▸ Items from a dataset
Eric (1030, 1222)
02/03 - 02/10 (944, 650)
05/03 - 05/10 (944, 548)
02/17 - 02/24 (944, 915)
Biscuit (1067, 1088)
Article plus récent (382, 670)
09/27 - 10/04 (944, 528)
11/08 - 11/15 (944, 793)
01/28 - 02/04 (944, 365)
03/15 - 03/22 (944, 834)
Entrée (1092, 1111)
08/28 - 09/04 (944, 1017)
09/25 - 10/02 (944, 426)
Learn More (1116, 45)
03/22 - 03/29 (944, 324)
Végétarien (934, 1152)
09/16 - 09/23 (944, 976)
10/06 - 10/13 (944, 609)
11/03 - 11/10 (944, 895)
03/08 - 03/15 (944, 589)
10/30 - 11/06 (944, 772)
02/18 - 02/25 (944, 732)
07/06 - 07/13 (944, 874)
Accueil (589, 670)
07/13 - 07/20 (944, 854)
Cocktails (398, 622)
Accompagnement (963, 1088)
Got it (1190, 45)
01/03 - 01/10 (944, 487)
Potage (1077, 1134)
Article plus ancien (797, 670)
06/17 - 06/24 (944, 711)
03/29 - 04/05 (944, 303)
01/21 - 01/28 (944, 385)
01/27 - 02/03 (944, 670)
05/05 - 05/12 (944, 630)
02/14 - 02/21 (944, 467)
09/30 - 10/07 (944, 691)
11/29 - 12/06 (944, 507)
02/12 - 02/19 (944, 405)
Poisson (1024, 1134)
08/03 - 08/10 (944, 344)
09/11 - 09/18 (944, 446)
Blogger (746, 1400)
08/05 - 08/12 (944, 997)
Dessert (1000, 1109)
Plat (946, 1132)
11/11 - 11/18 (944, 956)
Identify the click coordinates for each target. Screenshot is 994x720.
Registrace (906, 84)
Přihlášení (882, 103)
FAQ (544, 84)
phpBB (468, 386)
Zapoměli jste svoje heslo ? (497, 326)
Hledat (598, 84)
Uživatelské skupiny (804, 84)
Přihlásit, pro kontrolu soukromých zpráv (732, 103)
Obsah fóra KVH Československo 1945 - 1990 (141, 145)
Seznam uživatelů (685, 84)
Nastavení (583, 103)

▸ Written problem
Copy out every line above without changing a single character.

▸ Finished answer
Eric (1030, 1222)
02/03 - 02/10 (944, 650)
05/03 - 05/10 (944, 548)
02/17 - 02/24 (944, 915)
Biscuit (1067, 1088)
Article plus récent (382, 670)
09/27 - 10/04 (944, 528)
11/08 - 11/15 (944, 793)
01/28 - 02/04 (944, 365)
03/15 - 03/22 (944, 834)
Entrée (1092, 1111)
08/28 - 09/04 (944, 1017)
09/25 - 10/02 (944, 426)
Learn More (1116, 45)
03/22 - 03/29 (944, 324)
Végétarien (934, 1152)
09/16 - 09/23 (944, 976)
10/06 - 10/13 (944, 609)
11/03 - 11/10 (944, 895)
03/08 - 03/15 (944, 589)
10/30 - 11/06 (944, 772)
02/18 - 02/25 (944, 732)
07/06 - 07/13 (944, 874)
Accueil (589, 670)
07/13 - 07/20 (944, 854)
Cocktails (398, 622)
Accompagnement (963, 1088)
Got it (1190, 45)
01/03 - 01/10 (944, 487)
Potage (1077, 1134)
Article plus ancien (797, 670)
06/17 - 06/24 (944, 711)
03/29 - 04/05 (944, 303)
01/21 - 01/28 (944, 385)
01/27 - 02/03 (944, 670)
05/05 - 05/12 (944, 630)
02/14 - 02/21 (944, 467)
09/30 - 10/07 (944, 691)
11/29 - 12/06 (944, 507)
02/12 - 02/19 (944, 405)
Poisson (1024, 1134)
08/03 - 08/10 (944, 344)
09/11 - 09/18 (944, 446)
Blogger (746, 1400)
08/05 - 08/12 (944, 997)
Dessert (1000, 1109)
Plat (946, 1132)
11/11 - 11/18 (944, 956)
Identify the click coordinates for each target. Screenshot is 994x720.
Registrace (906, 84)
Přihlášení (882, 103)
FAQ (544, 84)
phpBB (468, 386)
Zapoměli jste svoje heslo ? (497, 326)
Hledat (598, 84)
Uživatelské skupiny (804, 84)
Přihlásit, pro kontrolu soukromých zpráv (732, 103)
Obsah fóra KVH Československo 1945 - 1990 (141, 145)
Seznam uživatelů (685, 84)
Nastavení (583, 103)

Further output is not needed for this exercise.